= Exercise objective =
Would you copy the entries that follow exactly, leaving out every picture?

______________________________

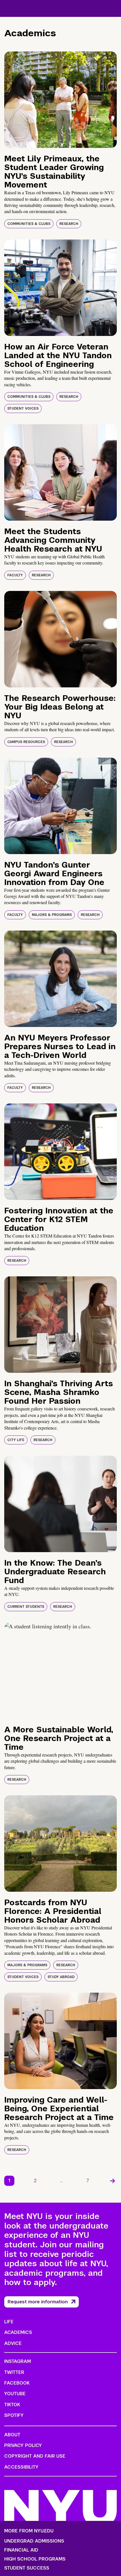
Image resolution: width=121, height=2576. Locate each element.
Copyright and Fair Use (34, 2456)
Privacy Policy (23, 2445)
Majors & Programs (52, 915)
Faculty (15, 575)
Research (68, 224)
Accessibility (21, 2467)
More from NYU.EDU (28, 2531)
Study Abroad (61, 1977)
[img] (60, 99)
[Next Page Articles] (112, 2181)
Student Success (26, 2568)
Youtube (15, 2394)
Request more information (38, 2302)
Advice (13, 2343)
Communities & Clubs (28, 224)
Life (9, 2322)
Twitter (14, 2372)
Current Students (25, 1606)
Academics (18, 2332)
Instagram (17, 2361)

______________________________

= Exercise response =
Image resolution: width=121, height=2576. Locate each element.
Copyright and Fair Use (34, 2456)
Privacy Policy (23, 2445)
Majors & Programs (52, 915)
Faculty (15, 575)
Research (68, 224)
Accessibility (21, 2467)
More from NYU.EDU (28, 2531)
Study Abroad (61, 1977)
[img] (60, 99)
[Next Page Articles] (112, 2181)
Student Success (26, 2568)
Youtube (15, 2394)
Request more information (38, 2302)
Advice (13, 2343)
Communities & Clubs (28, 224)
Life (9, 2322)
Twitter (14, 2372)
Current Students (25, 1606)
Academics (18, 2332)
Instagram (17, 2361)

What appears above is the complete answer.